Las nuevas leyes europeas de asilo y refugio no van a contemplar el derecho de elección del país donde se establecerá el solicitante. Quienes no entren en el proceso serán retornados de forma ordenada con viajes pagados por la UE y con acuerdos con países terceros. 

La Comisión Von der Leyen insiste en el mensaje de que la Unión Europea es un lugar que protege, pero también es un lugar seguro, y por ello ven imprescindible la labor de los guardacostas y guardafronteras europeos, así como que esté claro quién tiene derecho al asilo, en qué condiciones y que haya fórmulas establecidas para los inmigrantes que quieran establecerse legalmente. “Habrá una formula legal para estos casos”, remarcaba. «El Pacto Europeo de Asilo y Migración dará seguridad jurídica».

Ahora el foco migratorio más caliente en la Unión Europea está en el Egeo. “Lo que vemos en las islas griegas es consecuencia del Convenio de Dublín. Este tratado está muerto. Hay que promover nuevas leyes europeas de asilo”, insistía el comisario Schinas, que subrayaba que las ONG que operan en el Mediterráneo en operaciones de rescate “son parte de la solución, no del problema, pero no pueden suplantar a las autoridades nacionales”. 

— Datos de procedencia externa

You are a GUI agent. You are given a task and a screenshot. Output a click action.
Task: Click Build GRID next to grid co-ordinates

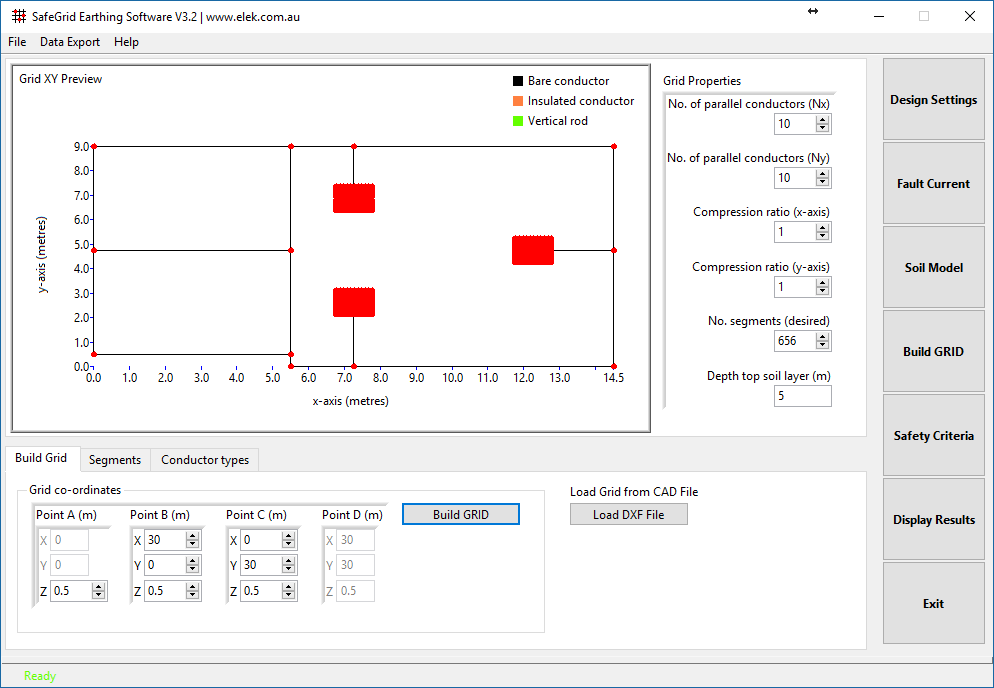point(460,514)
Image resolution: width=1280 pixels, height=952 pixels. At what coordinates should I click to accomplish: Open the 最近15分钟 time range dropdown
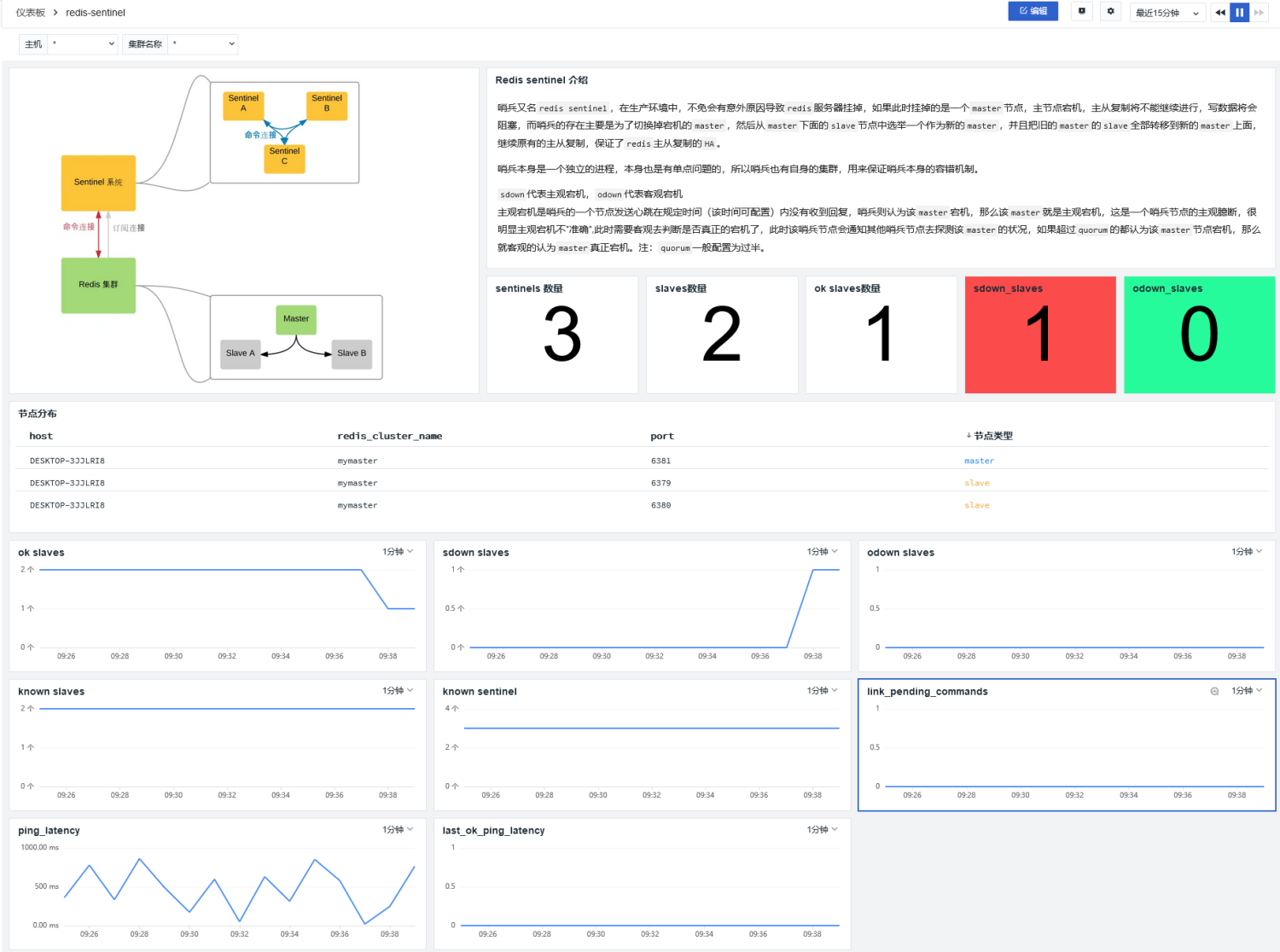(1167, 13)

Ahora hay una oportunidad, según el comisario, de solventar el fracaso de la crisis migratoria con dos comisarios muy determinados al frente de esta cuestión, Schinas y Johansson, a la vez que unos ministros del Interior de la UE que han tomado conciencia de la urgencia de solventar esta cuestión con leyes que permanezcan y no como apagafuegos desnortados cada vez que llega un barco a las costas europeas con personas desesperadas por encontrar un futuro mejor. Schinas concluía: “Necesitamos una solución europea”.